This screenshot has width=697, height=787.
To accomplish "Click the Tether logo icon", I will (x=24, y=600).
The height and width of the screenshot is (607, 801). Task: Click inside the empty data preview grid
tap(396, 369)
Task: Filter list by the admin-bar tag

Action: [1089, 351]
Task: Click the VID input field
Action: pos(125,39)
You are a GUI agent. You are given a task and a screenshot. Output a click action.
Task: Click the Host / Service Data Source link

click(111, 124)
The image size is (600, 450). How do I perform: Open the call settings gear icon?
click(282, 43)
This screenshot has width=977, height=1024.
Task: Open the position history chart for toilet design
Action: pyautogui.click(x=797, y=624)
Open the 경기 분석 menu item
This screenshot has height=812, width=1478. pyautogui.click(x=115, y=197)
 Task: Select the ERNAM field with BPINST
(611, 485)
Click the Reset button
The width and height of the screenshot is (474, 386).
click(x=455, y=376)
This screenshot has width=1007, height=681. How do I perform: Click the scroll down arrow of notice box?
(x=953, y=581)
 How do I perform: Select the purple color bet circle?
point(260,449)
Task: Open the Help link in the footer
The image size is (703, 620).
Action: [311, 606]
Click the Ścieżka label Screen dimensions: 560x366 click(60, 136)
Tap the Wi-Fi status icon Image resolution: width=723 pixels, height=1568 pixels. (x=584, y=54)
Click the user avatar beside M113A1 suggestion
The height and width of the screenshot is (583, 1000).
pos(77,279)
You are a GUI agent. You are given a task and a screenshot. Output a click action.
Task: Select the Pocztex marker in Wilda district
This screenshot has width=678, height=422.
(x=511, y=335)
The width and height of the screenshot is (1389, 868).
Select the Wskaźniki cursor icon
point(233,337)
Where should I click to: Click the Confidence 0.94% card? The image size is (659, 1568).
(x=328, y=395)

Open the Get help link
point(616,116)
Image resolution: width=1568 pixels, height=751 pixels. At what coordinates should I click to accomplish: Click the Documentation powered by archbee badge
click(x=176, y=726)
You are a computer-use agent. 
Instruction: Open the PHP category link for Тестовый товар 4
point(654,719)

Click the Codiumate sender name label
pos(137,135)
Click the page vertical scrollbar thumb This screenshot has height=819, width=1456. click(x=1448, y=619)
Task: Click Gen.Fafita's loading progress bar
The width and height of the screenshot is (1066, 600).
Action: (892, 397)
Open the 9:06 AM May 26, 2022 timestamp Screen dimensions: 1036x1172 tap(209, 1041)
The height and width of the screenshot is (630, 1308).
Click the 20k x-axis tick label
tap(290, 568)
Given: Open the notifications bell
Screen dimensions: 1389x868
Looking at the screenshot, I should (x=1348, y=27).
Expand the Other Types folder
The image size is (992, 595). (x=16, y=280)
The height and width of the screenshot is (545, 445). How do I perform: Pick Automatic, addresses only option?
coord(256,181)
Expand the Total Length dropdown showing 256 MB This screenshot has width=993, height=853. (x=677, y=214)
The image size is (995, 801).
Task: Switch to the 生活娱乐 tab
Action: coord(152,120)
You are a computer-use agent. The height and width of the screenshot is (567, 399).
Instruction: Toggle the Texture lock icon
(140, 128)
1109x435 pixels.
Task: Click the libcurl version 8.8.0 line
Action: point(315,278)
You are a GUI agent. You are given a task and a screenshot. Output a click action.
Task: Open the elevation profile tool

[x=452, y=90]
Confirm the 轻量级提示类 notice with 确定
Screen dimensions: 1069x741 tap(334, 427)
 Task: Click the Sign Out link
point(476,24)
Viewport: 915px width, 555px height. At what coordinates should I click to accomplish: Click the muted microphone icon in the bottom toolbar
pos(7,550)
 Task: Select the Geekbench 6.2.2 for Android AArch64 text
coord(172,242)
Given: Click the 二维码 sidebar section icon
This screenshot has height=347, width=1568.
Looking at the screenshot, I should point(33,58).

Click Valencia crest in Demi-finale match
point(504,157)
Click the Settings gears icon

━━━━━━━━━━

● **Instructions for the task**: Lines that contain the string "computer" should be copied from the material above.

● **Written response**:
You are a computer-use agent. 
You are a computer-use agent. The height and width of the screenshot is (567, 399).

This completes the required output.